Configure seqOutBias assets

seqOutBias is an optional tool that can be used to correct for enzymatic bias and generate stranded bigWigs for visualization. This correction can be important as bias from the T4 RNA Ligase used in PRO-seq protocols can yield erroneous conclusions [^Martins2018]. The bias itself is corrected by taking the ratio of genome-wide observed read counts to the expected sequence based counts for each k-mer [^Martins2018]. The k-mer counts take into account mappability at a given read length using GenomeTools’ Tallymer program [^Kurtz2008].

To successfully use seqOutBias therefore requires some additional refgenie assets: the tallymer_index and the suffixerator_index. To generate the indexed k-mers (tallymer_index) for a sample requires an enhanced suffix array (suffixerator_index) for your primary alignment genome. The corresponding k-mer index is produced using this enhanced suffix array for the specific read length of your library.
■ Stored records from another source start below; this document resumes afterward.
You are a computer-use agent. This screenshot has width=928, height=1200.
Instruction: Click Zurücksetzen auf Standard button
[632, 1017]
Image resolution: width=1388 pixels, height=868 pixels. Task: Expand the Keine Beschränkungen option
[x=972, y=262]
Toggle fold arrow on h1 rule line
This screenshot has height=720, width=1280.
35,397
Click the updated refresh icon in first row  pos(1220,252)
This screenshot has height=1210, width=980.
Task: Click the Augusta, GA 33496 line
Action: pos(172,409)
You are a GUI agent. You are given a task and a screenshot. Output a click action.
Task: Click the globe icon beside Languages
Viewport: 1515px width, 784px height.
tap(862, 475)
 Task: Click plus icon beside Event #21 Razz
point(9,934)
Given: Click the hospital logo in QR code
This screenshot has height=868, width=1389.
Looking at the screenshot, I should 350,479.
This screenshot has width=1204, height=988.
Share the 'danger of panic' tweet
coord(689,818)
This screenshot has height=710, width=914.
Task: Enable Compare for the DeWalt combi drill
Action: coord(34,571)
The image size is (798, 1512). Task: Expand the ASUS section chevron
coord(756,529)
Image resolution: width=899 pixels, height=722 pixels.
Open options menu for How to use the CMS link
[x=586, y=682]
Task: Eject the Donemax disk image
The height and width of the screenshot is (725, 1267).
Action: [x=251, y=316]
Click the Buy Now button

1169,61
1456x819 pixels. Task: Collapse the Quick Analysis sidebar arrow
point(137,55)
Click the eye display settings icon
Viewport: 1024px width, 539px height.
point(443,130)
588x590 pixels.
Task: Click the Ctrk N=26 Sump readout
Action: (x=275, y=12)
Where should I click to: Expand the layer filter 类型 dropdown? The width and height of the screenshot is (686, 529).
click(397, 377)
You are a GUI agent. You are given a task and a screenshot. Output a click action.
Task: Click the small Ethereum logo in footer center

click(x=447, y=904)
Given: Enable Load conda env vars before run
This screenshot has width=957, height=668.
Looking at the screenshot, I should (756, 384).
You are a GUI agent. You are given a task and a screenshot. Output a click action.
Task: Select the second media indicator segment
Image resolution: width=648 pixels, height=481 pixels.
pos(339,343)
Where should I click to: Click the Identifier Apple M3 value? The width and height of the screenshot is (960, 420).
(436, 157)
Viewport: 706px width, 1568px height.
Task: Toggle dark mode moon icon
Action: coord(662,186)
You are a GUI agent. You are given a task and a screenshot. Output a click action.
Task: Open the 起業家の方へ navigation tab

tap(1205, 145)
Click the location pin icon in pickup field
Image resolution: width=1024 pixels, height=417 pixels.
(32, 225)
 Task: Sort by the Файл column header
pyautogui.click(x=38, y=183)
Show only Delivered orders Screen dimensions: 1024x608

This means you need separate k-mer indicies for every read length of your samples of interest, should they be different across samples.

For example, a sample of interest is read length 75 and it's to be aligned to human genome, hg38. You need to tag the tallymer_index with the read length, as the pipeline looks for the specific read length tagged tallymer index when using seqOutBias.

First, we'll create the enhanced suffix array. This asset only needs to be produced once for a genome. For larger genomes, this can require significant amounts of memory to complete in a reasonable time, likely around an hour to two.

refgenie build hg38/suffixerator_index --params memlimit=24GB

Once the suffixerator_index is complete, we can generate the tallymer_index for read length 75 with which we'll tag the asset. This is much faster to complete than the suffixerator_index.

refgenie build hg38/tallymer_index:75 --params mersize=75

Now you'd be all set to run the pipeline using seqOutBias (argument: --sob) to correct for enzymatic biases.

[^Martins2018]: Martins AL, Walavalkar NM, Anderson WD, Zang C, Guertin MJ. Universal correction of enzymatic sequence bias reveals molecular signatures of protein/DNA interactions. Nucleic Acids Res. 2018;46(2):e9. doi:10.1093/nar/gkx1053

[^Kurtz2008]: Kurtz S, Narechania A, Stein JC, Ware D. A new method to compute K-mer frequencies and its application to annotate large repetitive plant genomes. BMC Genomics 2008;9:517.